THE REQUEST: According to the forum thread on a custom cleansing translator, how does hot deployment of a translator currently affect running VDBs?

GIVEN TEXT:
If you just return null, then you should see no results at all.
Depending upon the details of your scenario, you may want to be more targeted about the cleansing as a linear search of every row returned through the system may be a significant overhead. For example you can search the command for projected columns that you want to modify - but that of course can get complicated when the source has broad pushdown support.
And not to complicate things, but another possiblity to consider for Teiid 8.4+ would be to use an any-authenticated role that specifies column masks using cleansing expressions:
{code}
...
<model name="MySQLCleaner"><source name="cleansingMySQL-connector" translator-name="mysql5" connection-jndi-name="java:/cleansingMySQL"/></model>
<data-role name="Cleanser" any-authenticated="true">
<description>Default cleansing</description>
<!- allow read - and any other applicable persmissions against the whole schema -->
<permission>
<resource-name>MySQLCleaner</resource-name>
<allow-read>true</allow-read>
</permission>
<!-- cleanse with a mask - which could be any expression including a udf -->
<permission>
<resource-name>MySQLCleaner.newyork.col</resource-name>
<mask>case when col LIKE_REGEX 'ny|nyc' then 'New York' else col end</mask>
</permission>
</data-role>
...
{code}
see https://github.com/teiid/teiid-quickstarts/tree/master/dynamicvdb-dataroles and the Reference for more. The additional consideration here is that masking is logically applied before values are used, so if the masking expression cannot be pushed down then there is generally a performance impact.
-
13. Re: Custom Translator for cleansing
pinkstondevin Jun 13, 2013 11:01 AM (in response to shawkins)> I created a small mysql table with 4 columns, all based off the spelling of new york.
Do you mean the column names have the different spellings or the data does?
Here is a snippit below. I just copied it ontop of itself for testing purposes. The first row is just column names.
nyOne, nyTwo, nyThree, nyFour
New York, nyc, newyork, NY
New York, nyc, newyork, NY
New York, nyc, newyork, NY
New York, nyc, newyork, NY
> however my translator did not print anything out
From the above you should at least see "index of new york: " with at the very least -1 for the index. If that is not occuring then something else is wrong with the setup. Note that hot deployment of a translator does not currently affect running vdbs as they retain references to whatever instance of a translator they had when they first started.

RECORD LIST:
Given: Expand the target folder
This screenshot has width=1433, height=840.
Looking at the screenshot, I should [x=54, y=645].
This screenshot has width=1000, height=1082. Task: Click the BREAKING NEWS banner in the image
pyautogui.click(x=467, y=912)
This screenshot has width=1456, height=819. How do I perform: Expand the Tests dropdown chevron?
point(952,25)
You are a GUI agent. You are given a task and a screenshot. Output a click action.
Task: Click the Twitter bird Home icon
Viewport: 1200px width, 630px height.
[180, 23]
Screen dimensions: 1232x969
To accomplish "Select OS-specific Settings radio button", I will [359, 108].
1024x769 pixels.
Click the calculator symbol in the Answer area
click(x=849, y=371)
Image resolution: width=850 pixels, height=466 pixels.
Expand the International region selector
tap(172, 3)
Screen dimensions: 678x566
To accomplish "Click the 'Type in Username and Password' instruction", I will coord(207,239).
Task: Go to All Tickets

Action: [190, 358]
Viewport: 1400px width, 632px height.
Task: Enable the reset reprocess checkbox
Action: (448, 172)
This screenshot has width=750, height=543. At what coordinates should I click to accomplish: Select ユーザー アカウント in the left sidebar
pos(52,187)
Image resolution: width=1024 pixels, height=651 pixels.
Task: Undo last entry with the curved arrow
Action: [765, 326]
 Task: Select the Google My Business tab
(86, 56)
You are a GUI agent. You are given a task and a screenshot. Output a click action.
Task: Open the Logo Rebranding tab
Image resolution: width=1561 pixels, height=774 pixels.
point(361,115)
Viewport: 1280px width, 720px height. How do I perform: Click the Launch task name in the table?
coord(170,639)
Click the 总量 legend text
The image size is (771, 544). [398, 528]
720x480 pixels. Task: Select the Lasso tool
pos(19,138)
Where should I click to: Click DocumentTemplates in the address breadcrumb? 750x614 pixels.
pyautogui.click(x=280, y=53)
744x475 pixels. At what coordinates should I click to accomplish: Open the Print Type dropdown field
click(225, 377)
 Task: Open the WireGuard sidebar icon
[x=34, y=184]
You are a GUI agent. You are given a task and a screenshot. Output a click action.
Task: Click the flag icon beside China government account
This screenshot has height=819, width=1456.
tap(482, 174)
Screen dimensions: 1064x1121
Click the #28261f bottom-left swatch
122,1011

PROBLEM SOLUTION: It does not affect them, because running VDBs retain references to whatever translator instance they had when they first started.